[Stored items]
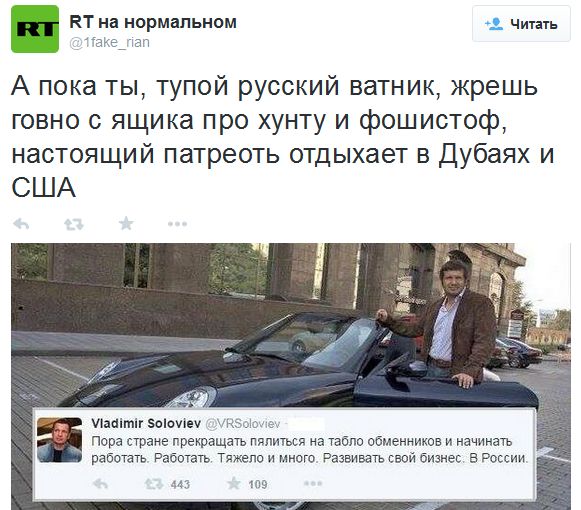Click the retweet count 443

click(180, 484)
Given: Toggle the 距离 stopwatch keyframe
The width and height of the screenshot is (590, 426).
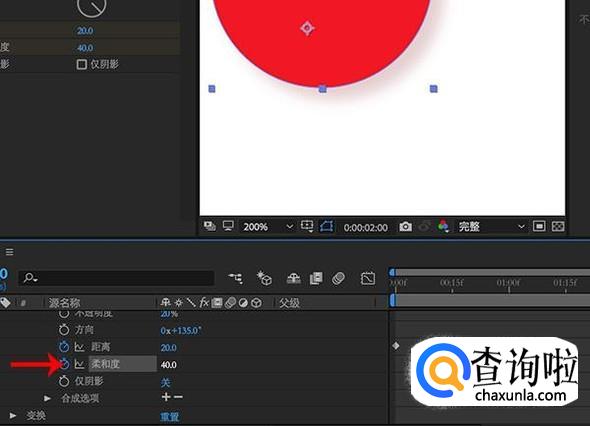Looking at the screenshot, I should point(64,346).
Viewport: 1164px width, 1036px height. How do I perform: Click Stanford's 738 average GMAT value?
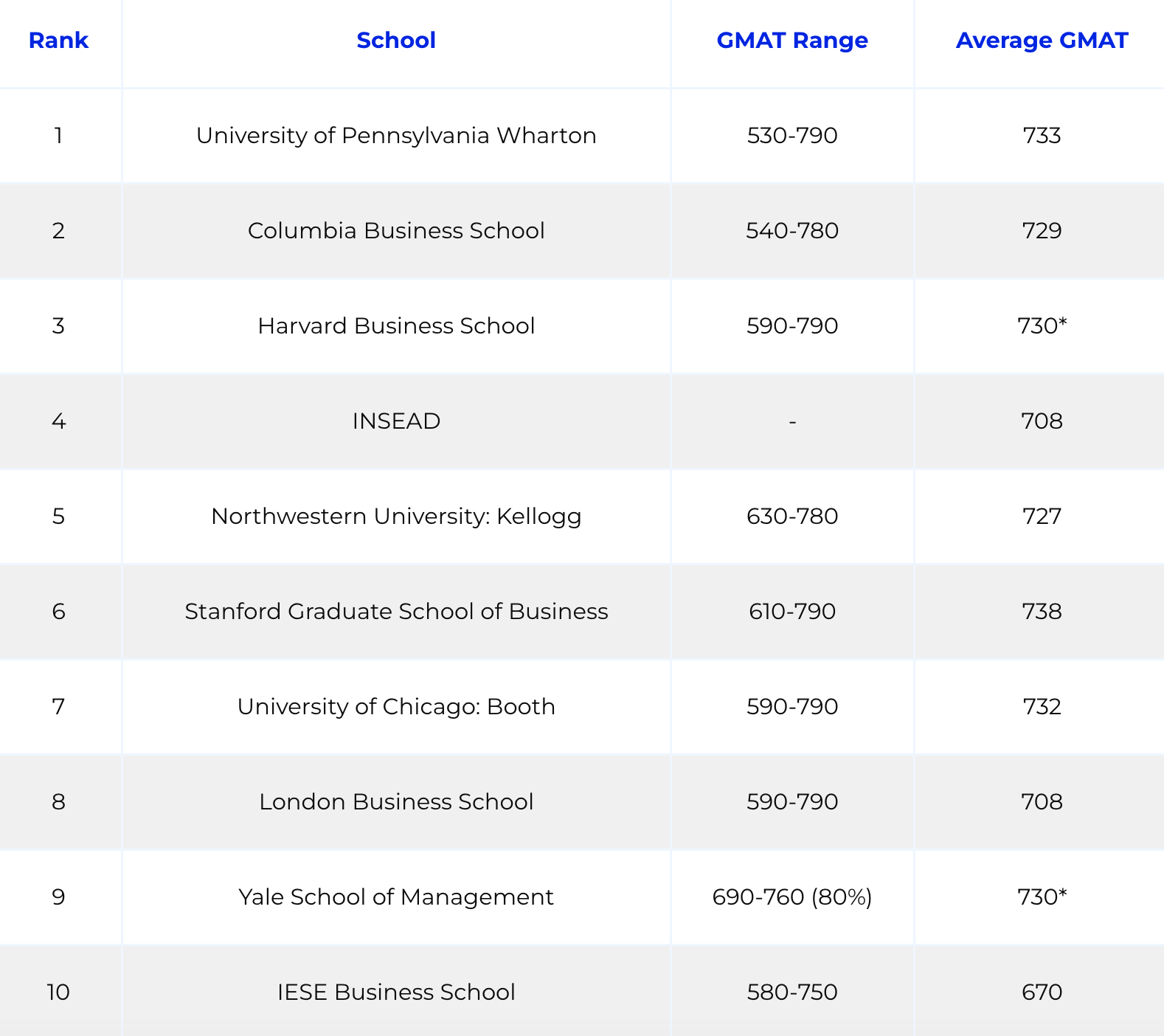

Exercise directions
Retype, without any picture, exactly the lines from the one with "Given: Toggle the 距离 stopwatch keyframe" through the end of the entries, inclusive.

Written solution
Given: Toggle the 距离 stopwatch keyframe
The width and height of the screenshot is (590, 426).
Looking at the screenshot, I should point(64,346).
Viewport: 1164px width, 1036px height. How do I perform: Click Stanford's 738 average GMAT value?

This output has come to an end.